In Philadelphia, there was a hip-hop group called ‘Subliminal Orphans’, two of that group’s member’s played a pinnacle part in my life, one at the time an MC by the Name ‘TuPhace’, now goes by his birth name living in LA as a musician ‘Mike Taylor’, the other was Amy Yanick ‘The Keen One’. She saw that I was taking the leap to the left-coast and gave me a space on her couch. For this, I am forever grateful. I live with her for three months, in this time she would introduce me to a man I honestly hope to reconnect with, in my modern form as I’ve grown by leaps and bounds, Cypress Hill Prime, the legendary B-Real.

B had been in the early process of developing ‘BRealTV’, his youtube channel.
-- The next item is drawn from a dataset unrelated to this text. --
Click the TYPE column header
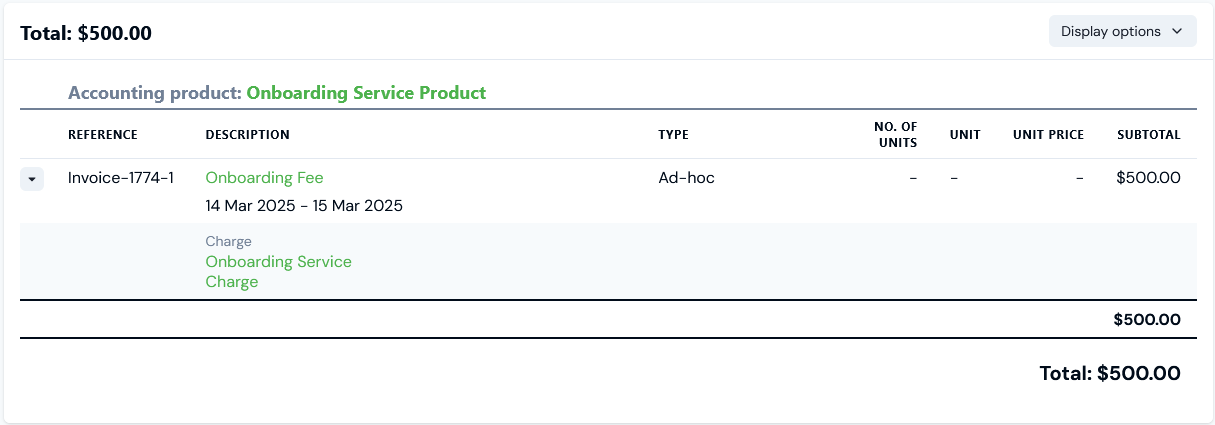1215x425 pixels. tap(673, 135)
Keen had been the key figure in developing his website. Since I was staying with her spending a lot of my time looking for work and creating content, she saw the value in my video production abilities and introduced us. I then became the content producer for BRealTV, filming, video editing, sound design, and graphics, I’d do it all with pleasure. It was an honor and a great learning experience.

During this time television was going the way to the dodo, streaming was taking over and youtube was leading the way. G4 Television was gone, and my dream of joining that network seemed to be dashed on jagged rocks; I was being prepared for the next best thing.

My hip-hop upbringing and bboy background, taught me valuable lessons about communities, surrounding yourself with like-minded individuals working toward the same goal of being great, individually and collectively. Bboying culture and philosophy exist at the core of my being.

I am a man of the community. It’s in the frequency of my birth name, ‘Amra’:

“The Law of AMRA was a common practice in ancient Egypt, in particular among the adepts who attended the Mystery Schools. It was perpetuated in Judaism in a slightly different form and nowadays certain aspects of it are found in Christianity. It consists in simply expressing in some way one’s appreciation for a blessing or benefit received, though the blessing need not be a material acquisition or a financial gain. Whether we are aware of it or not, we are indebted to the Cosmic for everything that contributes to our well-being. This is why some people put the Law of AMRA into effect when they have been helped by someone in some emotional or physical trial…… “ – Christian Bernard F.R.C.

I’ve been the founder and co-founder of a few crews in my experience. From Bboying came ‘Illadelph Phlave’, est 2001 a breakin’ crew that represents the spirit of Philadelphia no matter where they go. The general of this crew is my young buck Box Won, a member of the Monster Energy Bboys. From the Phlave source came a network of dance crews and companies; most recently exploding on the scene is ‘The Hood Lockers’ who recently portrayed ‘The Campbell Lockers’ on Soul Train show ‘American Soul’. From the G4TV community came ‘The Nerdiest Kids’, while we were fans, many of us were talented and I believed that we were more powerful as a unit we were. The most recent endeavor ruled by queens and goddesses “The Royal Nerd Society”.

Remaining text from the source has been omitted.